Output only the stretch of the listing that starts at the line containing "Viewport: 1024px width, 680px height." and ends at the line containing "Given: Open the #赵丽颖回应# hashtag topic", reproduced exactly with both ends.

========

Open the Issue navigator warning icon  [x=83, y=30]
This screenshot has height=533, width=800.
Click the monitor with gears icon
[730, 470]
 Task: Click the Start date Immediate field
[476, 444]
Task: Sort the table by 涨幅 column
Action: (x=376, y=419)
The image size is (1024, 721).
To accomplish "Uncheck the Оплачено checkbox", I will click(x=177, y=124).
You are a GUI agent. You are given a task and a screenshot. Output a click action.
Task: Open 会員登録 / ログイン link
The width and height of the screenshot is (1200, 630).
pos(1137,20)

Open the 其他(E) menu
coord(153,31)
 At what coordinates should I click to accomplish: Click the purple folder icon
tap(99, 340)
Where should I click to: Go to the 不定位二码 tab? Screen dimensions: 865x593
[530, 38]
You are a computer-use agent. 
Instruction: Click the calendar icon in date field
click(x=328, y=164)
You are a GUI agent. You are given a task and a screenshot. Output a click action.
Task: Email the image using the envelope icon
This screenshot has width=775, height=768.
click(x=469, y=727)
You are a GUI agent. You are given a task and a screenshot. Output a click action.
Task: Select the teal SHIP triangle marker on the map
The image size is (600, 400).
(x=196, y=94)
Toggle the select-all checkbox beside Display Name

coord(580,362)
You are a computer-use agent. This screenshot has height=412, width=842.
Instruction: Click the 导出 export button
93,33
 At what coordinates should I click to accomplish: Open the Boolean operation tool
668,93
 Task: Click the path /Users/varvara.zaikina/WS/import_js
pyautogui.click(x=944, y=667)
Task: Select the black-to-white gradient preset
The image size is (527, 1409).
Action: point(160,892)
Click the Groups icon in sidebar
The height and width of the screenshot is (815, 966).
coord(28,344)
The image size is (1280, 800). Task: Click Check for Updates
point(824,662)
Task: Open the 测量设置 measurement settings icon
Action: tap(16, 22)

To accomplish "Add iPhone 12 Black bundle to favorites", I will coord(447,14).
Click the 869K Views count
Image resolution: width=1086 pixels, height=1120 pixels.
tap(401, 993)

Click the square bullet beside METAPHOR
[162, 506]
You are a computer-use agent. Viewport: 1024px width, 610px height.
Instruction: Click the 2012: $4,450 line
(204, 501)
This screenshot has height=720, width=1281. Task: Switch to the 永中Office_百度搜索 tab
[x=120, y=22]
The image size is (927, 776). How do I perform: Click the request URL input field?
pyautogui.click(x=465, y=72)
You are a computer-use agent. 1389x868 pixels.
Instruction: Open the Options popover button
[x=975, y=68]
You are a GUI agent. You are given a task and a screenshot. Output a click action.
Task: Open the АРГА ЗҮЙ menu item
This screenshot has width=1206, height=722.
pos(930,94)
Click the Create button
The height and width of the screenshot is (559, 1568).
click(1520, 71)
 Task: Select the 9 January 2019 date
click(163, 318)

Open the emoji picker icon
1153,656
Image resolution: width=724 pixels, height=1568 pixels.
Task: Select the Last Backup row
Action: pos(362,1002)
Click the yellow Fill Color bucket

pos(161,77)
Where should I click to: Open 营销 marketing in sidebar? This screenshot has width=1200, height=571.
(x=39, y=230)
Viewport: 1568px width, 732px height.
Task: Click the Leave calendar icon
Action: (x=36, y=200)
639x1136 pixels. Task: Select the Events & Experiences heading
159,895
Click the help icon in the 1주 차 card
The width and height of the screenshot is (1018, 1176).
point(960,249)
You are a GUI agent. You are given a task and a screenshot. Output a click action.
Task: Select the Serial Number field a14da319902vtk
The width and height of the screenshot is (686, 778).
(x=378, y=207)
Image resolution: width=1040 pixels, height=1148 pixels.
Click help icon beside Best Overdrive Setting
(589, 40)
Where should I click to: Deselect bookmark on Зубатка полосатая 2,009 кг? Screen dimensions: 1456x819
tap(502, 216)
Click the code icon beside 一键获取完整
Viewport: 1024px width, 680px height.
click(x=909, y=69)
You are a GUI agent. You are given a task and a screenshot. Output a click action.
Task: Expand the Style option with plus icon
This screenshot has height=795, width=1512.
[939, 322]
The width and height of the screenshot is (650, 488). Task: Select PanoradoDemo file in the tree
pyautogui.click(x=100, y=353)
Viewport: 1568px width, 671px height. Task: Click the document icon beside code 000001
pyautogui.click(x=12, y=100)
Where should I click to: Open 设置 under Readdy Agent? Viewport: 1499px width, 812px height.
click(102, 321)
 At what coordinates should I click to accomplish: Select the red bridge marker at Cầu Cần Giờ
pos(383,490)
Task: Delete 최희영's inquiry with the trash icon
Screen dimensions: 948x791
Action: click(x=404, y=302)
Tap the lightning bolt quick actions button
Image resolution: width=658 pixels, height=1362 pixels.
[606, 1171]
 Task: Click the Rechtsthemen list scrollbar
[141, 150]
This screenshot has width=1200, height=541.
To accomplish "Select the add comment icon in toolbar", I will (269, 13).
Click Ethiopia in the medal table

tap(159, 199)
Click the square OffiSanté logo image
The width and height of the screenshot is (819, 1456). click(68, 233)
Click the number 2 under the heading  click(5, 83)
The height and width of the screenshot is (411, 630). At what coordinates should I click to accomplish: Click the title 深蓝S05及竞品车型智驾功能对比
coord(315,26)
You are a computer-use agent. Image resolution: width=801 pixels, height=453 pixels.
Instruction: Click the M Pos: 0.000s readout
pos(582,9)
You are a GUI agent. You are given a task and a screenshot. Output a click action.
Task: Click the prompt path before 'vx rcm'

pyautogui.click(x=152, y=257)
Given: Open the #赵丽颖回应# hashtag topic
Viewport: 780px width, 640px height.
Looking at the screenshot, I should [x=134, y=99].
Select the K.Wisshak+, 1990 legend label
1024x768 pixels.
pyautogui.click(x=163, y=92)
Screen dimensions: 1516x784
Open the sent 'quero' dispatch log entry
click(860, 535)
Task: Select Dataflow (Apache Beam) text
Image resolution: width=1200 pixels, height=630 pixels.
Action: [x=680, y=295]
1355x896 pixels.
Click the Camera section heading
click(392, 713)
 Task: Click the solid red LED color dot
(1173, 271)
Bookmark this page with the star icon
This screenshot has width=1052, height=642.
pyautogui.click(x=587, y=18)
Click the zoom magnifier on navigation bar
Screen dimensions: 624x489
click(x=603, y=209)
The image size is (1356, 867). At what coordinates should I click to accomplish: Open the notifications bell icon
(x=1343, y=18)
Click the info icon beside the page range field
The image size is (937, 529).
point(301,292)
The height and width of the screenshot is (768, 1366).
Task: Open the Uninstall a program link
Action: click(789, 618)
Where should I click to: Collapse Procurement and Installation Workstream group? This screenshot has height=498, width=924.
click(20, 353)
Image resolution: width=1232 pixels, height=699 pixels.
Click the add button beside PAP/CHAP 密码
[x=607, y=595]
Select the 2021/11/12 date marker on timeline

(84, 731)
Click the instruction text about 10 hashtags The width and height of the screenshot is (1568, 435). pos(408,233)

========

* [Response to the task]
Viewport: 1024px width, 680px height.
click(x=909, y=69)
You are a GUI agent. You are given a task and a screenshot. Output a click action.
Task: Expand the Style option with plus icon
This screenshot has height=795, width=1512.
[939, 322]
The width and height of the screenshot is (650, 488). Task: Select PanoradoDemo file in the tree
pyautogui.click(x=100, y=353)
Viewport: 1568px width, 671px height. Task: Click the document icon beside code 000001
pyautogui.click(x=12, y=100)
Where should I click to: Open 设置 under Readdy Agent? Viewport: 1499px width, 812px height.
click(102, 321)
 At what coordinates should I click to accomplish: Select the red bridge marker at Cầu Cần Giờ
pos(383,490)
Task: Delete 최희영's inquiry with the trash icon
Screen dimensions: 948x791
Action: click(x=404, y=302)
Tap the lightning bolt quick actions button
Image resolution: width=658 pixels, height=1362 pixels.
[606, 1171]
 Task: Click the Rechtsthemen list scrollbar
[141, 150]
This screenshot has width=1200, height=541.
To accomplish "Select the add comment icon in toolbar", I will (269, 13).
Click Ethiopia in the medal table

tap(159, 199)
Click the square OffiSanté logo image
The width and height of the screenshot is (819, 1456). click(68, 233)
Click the number 2 under the heading  click(5, 83)
The height and width of the screenshot is (411, 630). At what coordinates should I click to accomplish: Click the title 深蓝S05及竞品车型智驾功能对比
coord(315,26)
You are a computer-use agent. Image resolution: width=801 pixels, height=453 pixels.
Instruction: Click the M Pos: 0.000s readout
pos(582,9)
You are a GUI agent. You are given a task and a screenshot. Output a click action.
Task: Click the prompt path before 'vx rcm'

pyautogui.click(x=152, y=257)
Given: Open the #赵丽颖回应# hashtag topic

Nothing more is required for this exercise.